Figure 1. Nf1 loss activates Fak1 and accelerates murine LUAD tumorigenesis.

Figure 1

  • A
    Schematic of Kras LSL‐G12D/+; p53 fl/fl (KP) mice intratracheally infected with pSECC lentiviruses containing sgNf1 or control sgTom. Mouse tumor burden was tracked by micro‐computed tomography (micro‐CT) for 5 months post‐infection, and lungs were finally harvested 21 weeks post‐infection. Tumors were dissected out for immunohistochemical (IHC) staining and generation of the tumor‐derived parental KP cell line.
  • B
    Quantification by micro‐CT of mean tumor volumes in KP mice derived from 50 randomly selected tumors at 8, 12, 16, and 20 weeks post‐infection with control sgTom, sgNf1.1, sgNf1.2, or sgNf1.3 (n = 18 mice, 21 mice, 21 mice, and 20 mice, respectively).
  • C
    Quantification by micro‐CT of total tumor volume per mouse in KP mice after infection with control sgTom, sgNf1.1, sgNf1.2, or sgNf1.3 at 8, 12, 16, and 20 weeks post‐infection (n = 18 mice, 21 mice, 21 mice, and 20 mice, respectively).
  • D
    Depictions and quantitation of total tumor burden (total tumor area/total lung area) in KP mice after infection with control sgTom, sgNf1.1, sgNf1.2, or sgNf1.3 at 21 weeks after infection (n = 18 mice, 21 mice, 21 mice, and 20 mice, respectively).
  • E
    Distribution of histological tumor grades in KP mice after infection with control sgTom, sgNf1.1, sgNf1.2, or sgNf1.3 (n = 50 tumors each) at 21 weeks after infection.
  • F
    Assessment of the mitotic index of tumor cells by phosphorylated‐histone H3 (pHH3)‐positive nuclei density in KP mice LUAD tumors at 21 weeks after infection with control sgTom, sgNf1.1, sgNf1.2, or sgNf1.3 (n = 50 tumors each).
  • G
    Nf1 mRNA expression in LUAD tumor sections 21 weeks after infection with control sgTom, sgNf1.1, sgNf1.2, or sgNf1.3 (n = 50 tumors each).
  • H
    Representative hematoxylin and eosin (H&E) and p‐Fak1 immunohistochemical (IHC) staining of LUAD tumor sections 21 weeks after infection with control sgTom (grade 1 depicted), sgNf1.1 (grade 3 depicted), sgNf1.2 (grade 3 depicted), or sgNf1.3 (grade 3 depicted) (n = 50 tumors each). H&E scale bars (low‐magnification top row = 100 μm, high‐magnification bottom row = 250 μm); p‐Fak1 IHC scale bars (low‐magnification top row = 250 μm, high‐magnification bottom row = 500 μm).
  • I
    Quantification of p‐Fak1 IHC signals in LUAD tumor sections 21 weeks after infection with control sgTom, sgNf1.1, sgNf1.2, or sgNf1.3 (n = 50 tumors each).
  • J
    Quantification of p‐Fak1 IHC signals in sgNf1.3 LUAD tumor sections analyzed by tumor grade (n = 50 tumors).
  • K
    Quantification of Psat1 mRNA expression in LUAD tumor sections 21 weeks after infection with control sgTom, sgNf1.1, sgNf1.2, or sgNf1.3 (n = 50 tumors each).
  • L
    Quantification of Psat1 mRNA expression in sgNf1.3 LUAD tumor sections analyzed by tumor grade (n = 50 tumors).

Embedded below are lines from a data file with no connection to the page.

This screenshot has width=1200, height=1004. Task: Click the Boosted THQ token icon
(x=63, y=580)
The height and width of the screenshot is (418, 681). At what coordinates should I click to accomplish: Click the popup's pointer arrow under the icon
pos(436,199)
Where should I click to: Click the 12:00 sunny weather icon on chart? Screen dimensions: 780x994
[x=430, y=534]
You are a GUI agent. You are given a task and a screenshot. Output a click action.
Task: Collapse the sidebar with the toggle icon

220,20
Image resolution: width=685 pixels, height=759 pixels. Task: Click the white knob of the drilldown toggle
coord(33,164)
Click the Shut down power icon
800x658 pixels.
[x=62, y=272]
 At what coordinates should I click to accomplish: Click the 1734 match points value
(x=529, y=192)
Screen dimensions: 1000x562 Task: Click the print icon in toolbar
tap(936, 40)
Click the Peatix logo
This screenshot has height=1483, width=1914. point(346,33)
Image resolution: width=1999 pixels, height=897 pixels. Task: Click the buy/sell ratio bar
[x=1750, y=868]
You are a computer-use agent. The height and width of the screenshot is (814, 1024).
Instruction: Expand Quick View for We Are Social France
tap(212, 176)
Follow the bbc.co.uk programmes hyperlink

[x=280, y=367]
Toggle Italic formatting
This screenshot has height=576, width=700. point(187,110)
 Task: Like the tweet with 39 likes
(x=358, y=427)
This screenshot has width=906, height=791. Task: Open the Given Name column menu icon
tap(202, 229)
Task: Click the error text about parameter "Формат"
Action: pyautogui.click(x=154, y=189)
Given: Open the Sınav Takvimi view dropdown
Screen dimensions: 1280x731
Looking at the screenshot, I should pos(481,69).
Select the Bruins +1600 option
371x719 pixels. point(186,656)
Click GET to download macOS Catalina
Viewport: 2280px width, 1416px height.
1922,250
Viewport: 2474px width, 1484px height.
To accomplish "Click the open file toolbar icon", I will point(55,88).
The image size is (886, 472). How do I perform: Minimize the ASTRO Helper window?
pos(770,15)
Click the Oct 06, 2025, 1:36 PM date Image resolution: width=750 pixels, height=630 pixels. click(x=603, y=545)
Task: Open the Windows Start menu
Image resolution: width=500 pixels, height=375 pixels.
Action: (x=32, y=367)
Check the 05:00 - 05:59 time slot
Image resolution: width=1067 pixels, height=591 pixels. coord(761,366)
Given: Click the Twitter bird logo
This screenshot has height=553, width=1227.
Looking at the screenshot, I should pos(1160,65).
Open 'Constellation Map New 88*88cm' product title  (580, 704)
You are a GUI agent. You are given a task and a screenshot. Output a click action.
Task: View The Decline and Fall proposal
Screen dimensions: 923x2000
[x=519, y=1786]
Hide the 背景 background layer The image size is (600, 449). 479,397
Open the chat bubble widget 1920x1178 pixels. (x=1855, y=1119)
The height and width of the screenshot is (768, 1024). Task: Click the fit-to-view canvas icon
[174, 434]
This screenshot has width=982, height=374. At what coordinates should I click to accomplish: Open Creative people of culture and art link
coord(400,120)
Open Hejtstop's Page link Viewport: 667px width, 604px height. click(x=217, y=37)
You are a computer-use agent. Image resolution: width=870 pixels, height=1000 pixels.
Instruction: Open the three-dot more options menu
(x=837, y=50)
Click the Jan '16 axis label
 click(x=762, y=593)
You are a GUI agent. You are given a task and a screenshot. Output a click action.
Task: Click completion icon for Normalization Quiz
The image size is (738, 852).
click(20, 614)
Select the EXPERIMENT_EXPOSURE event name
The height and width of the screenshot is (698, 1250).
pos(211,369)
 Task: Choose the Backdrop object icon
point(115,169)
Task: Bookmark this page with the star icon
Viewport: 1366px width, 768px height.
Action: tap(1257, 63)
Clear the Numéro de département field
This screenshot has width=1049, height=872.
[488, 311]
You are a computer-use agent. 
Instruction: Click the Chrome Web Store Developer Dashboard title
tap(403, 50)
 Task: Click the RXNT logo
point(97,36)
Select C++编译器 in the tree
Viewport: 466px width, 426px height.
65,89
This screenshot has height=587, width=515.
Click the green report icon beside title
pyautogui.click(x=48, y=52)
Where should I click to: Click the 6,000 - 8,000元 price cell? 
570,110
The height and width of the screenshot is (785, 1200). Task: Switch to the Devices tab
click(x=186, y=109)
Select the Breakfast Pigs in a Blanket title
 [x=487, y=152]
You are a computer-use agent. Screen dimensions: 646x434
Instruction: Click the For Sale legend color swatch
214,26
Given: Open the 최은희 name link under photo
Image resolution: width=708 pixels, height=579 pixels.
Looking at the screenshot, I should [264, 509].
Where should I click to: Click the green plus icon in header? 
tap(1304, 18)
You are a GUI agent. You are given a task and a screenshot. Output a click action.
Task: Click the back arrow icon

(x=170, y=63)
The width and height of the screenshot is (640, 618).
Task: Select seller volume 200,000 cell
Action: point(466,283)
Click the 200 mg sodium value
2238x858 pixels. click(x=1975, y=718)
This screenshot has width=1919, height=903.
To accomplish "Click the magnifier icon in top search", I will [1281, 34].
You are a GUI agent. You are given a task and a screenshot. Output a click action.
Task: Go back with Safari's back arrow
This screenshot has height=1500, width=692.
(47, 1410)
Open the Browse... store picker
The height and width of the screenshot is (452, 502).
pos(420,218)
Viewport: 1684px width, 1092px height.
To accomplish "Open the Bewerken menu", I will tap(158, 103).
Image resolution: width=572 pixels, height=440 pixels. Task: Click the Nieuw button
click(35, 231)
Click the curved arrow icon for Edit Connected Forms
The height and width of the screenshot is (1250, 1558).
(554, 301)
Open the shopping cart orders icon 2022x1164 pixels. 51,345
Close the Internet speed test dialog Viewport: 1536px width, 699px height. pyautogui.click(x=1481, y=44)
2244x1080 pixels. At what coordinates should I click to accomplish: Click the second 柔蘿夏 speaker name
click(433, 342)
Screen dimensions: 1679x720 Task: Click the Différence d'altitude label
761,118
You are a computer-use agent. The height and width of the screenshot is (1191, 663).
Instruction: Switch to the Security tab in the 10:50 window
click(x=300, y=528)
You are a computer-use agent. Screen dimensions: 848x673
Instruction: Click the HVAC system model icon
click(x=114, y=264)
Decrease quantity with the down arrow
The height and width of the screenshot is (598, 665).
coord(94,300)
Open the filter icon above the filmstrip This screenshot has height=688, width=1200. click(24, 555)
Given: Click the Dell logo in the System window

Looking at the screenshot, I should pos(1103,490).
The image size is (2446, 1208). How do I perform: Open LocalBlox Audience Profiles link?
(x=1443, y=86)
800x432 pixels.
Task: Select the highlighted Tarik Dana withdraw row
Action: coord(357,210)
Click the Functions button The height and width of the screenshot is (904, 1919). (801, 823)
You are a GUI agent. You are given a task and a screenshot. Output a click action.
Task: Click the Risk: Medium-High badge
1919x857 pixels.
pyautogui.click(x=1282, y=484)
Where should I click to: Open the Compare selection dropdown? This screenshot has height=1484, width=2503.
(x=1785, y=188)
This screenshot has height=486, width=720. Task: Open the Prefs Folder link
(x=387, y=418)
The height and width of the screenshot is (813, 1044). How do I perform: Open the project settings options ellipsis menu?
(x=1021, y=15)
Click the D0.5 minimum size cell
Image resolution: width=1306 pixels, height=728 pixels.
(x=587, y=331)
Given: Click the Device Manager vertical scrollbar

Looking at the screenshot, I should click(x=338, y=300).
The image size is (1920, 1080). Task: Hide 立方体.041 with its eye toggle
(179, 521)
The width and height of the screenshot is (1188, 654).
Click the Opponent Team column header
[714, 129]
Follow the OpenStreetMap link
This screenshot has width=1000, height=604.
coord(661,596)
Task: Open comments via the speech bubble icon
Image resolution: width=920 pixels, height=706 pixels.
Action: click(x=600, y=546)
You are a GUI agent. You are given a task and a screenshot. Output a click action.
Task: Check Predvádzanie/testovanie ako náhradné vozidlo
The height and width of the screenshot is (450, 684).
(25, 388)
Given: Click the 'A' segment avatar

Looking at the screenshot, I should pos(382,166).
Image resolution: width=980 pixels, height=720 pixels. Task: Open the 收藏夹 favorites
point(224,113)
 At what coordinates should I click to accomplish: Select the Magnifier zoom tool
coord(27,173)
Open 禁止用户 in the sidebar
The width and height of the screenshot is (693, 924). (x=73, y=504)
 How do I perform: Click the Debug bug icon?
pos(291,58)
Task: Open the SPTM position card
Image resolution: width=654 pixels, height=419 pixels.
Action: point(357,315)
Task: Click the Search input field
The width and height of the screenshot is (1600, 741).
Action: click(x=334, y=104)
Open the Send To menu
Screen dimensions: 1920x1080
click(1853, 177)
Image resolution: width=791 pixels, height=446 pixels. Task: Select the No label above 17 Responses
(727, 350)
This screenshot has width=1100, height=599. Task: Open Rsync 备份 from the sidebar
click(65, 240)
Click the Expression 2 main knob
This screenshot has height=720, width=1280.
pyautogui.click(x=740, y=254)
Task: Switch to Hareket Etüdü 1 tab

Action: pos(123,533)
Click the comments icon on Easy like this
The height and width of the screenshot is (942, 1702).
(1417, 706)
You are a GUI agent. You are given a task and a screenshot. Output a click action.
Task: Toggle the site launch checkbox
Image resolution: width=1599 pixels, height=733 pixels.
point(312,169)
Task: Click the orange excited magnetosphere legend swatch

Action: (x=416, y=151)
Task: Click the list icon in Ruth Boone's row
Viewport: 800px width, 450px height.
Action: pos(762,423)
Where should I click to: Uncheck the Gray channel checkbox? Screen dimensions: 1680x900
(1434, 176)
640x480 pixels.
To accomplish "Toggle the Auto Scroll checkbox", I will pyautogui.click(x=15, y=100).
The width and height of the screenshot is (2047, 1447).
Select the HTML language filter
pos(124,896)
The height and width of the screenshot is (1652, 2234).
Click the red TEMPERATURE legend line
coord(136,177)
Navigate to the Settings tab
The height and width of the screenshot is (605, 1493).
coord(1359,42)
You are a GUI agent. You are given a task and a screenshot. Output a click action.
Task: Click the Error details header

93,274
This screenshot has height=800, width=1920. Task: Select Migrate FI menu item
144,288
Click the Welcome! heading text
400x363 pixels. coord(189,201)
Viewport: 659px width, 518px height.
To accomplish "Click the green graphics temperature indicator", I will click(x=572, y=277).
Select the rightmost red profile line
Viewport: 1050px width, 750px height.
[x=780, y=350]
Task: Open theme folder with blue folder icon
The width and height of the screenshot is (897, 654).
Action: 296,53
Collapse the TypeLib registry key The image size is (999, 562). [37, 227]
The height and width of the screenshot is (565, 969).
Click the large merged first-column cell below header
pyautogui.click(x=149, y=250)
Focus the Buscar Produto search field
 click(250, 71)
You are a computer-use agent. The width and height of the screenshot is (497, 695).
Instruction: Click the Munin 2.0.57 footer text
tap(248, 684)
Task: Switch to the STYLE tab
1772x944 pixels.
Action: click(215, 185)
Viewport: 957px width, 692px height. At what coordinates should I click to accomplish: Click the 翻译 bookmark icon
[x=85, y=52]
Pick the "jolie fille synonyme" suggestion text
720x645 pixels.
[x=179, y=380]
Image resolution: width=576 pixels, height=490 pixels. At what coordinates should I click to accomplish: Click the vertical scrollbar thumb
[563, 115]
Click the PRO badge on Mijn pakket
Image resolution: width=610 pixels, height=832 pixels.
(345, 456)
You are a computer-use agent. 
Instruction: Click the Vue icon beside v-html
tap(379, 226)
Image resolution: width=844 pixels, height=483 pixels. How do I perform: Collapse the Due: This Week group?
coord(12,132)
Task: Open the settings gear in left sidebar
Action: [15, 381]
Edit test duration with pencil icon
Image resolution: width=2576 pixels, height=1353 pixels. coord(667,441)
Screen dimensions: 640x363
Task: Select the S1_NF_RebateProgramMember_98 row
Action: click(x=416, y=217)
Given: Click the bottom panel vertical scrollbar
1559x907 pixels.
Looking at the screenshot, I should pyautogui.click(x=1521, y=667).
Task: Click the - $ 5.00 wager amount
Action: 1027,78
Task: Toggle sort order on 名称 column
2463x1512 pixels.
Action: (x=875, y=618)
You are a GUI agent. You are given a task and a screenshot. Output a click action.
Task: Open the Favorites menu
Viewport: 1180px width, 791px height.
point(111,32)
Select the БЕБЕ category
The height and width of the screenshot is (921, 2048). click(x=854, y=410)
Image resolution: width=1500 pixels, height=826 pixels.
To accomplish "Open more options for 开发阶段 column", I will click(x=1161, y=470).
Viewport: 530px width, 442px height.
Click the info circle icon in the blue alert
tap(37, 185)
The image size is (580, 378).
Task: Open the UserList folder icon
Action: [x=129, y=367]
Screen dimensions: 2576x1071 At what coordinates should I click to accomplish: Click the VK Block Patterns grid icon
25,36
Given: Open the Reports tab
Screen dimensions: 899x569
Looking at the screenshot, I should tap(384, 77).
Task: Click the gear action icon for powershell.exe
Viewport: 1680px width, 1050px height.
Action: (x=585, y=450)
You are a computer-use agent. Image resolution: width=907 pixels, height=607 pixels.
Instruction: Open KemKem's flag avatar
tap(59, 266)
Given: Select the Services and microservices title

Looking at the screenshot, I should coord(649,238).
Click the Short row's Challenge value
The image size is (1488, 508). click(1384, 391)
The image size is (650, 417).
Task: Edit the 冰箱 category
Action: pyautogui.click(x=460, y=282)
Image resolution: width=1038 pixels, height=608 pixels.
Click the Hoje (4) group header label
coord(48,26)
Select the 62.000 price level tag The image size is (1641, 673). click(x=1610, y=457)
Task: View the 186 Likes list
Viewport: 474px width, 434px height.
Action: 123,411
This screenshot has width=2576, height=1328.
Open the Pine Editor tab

Data information: P‐values are reported in Appendix Table S3. In bar charts and line graphs, data presented as means with error bars representing standard deviations (SDs). For boxplots, whiskers indicate the minimum and maximum values, the upper and lower perimeters represent the first and third quartiles, the midline represents the median value, and the x symbol represents the mean.